# Canon 6D Mark II? Or... nah...?



## shubhammandhre (May 4, 2020)

I am currently a student, and have recently decided to start taking photography/videography more seriously (to make it my side gig, and hopefully full time). I have been looking to buy the 6D Mark II, but most reviews seem to always downplay the camera, so I've had my doubts. I am looking for a full frame that does video well enough. I currently have a t3i (and a nifty fifty) and have been using that to get by. I will be using the next camera I buy for photo and video, equally. I don't have experience, or too much knowledge, about any other camera/brand.

Being a student, I don't have a huge price range, but am willing to invest in myself (AKA $1500~). That being said, I was wondering if yall could give me advice about the 6D Mark II, or can recommend another camera (Sony, Panasonic, Nikon). Should I buy the 6D Mark II (heard it was a good entry level full frame), another camera (Sony a7iii or Panasonic GH5s), or wait and get the 6D Mark III?


----------



## photoflyer (May 4, 2020)

I have the 6D Mark Ii and it was a very good decision at the time and I am glad I got it.

Before we talk about bodies, what lenses do you have or will you get?


----------



## Original katomi (May 4, 2020)

For a crop sensor consider the 70D or the 7d


----------



## photoflyer (May 4, 2020)

I have a little more time now.  I have thoroughly enjoyed the 6D Mark II.  There have been a couple of little nitpicks that reviewers have pointed out but I knew that going in and they have been inconsequential for what I need.  I almost purchased the 5D Mark IV but could not justify the added cost and honestly, there were features in the 6D Mark II it did not have that I used every outing.
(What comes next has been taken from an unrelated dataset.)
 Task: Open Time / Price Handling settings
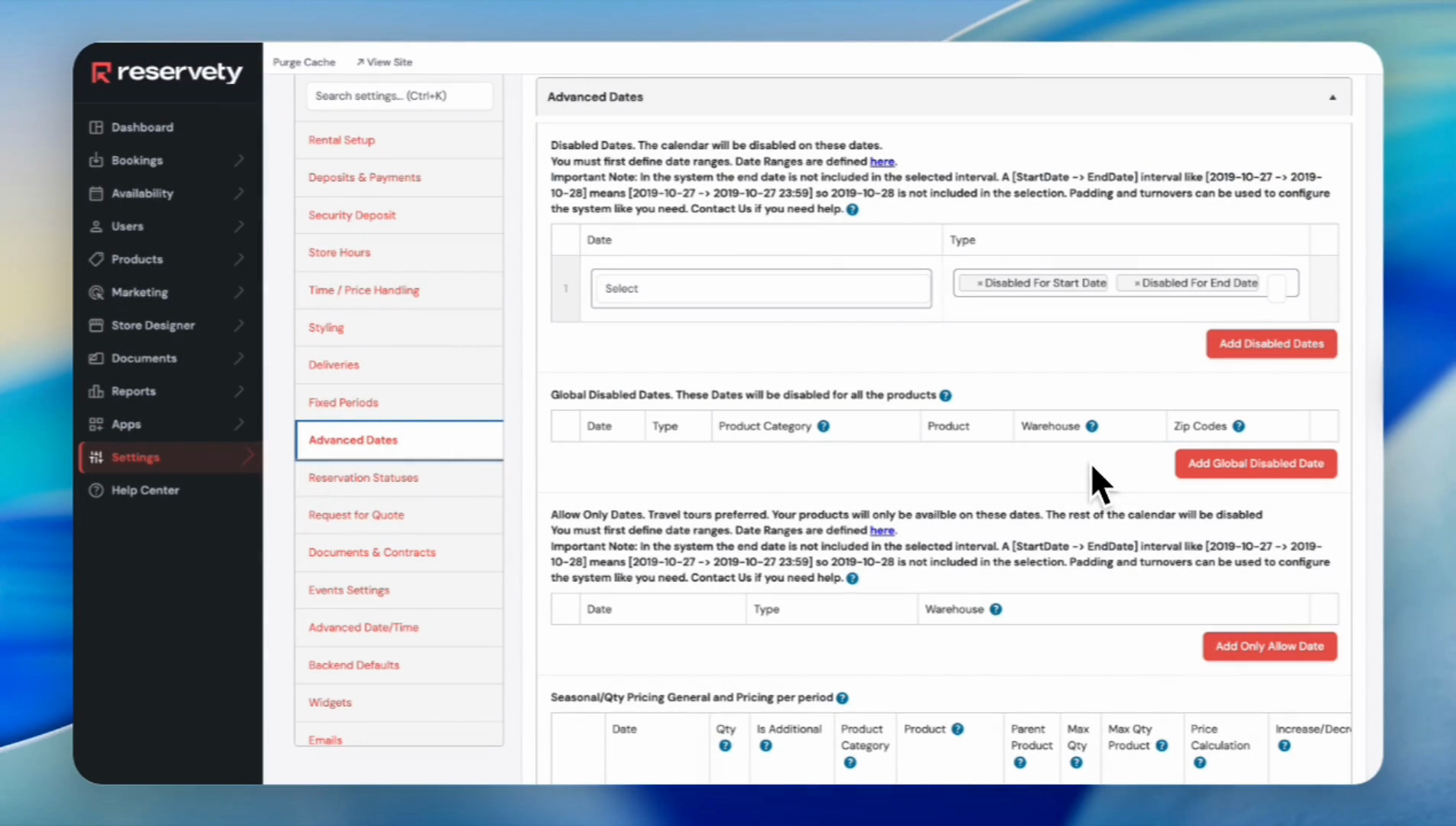pos(363,290)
So I decided to save $1000 and use it towards glass.  I got the 70-200 f 2.8 L.  That experience highlighted how important glass is.

I have the body you have, T3i, and a T7i.  When I put good glass on either the results are excellent.

So, I suggest you evaluate what you will shoot and invest in glass first.  Then, if you want a full frame consider the 6D Mark II or perhpas mirrorless: the R or RP come to mind.  Or, you could save even more and get a used 6D, 6D Mark II or 5D Mark III.  Good glass on the front of any of these will produce very good results so long as you develop proper technique and a good eye.

By the way, you will be astounded at the difference full frame makes in low light sitautions, but keep that T3i.  It is handy to have a crop sensor in your bag given that it effectively increases the focal length by 1.6.

Something else I harp on is watersealing.  If you shoot outdoors,  especially if you do a lot of camping and / or sports, this is a huge factor.  Get bodies and lenses that are sealed.  Recently I wanted to shoot roses in the rain....no problem.


----------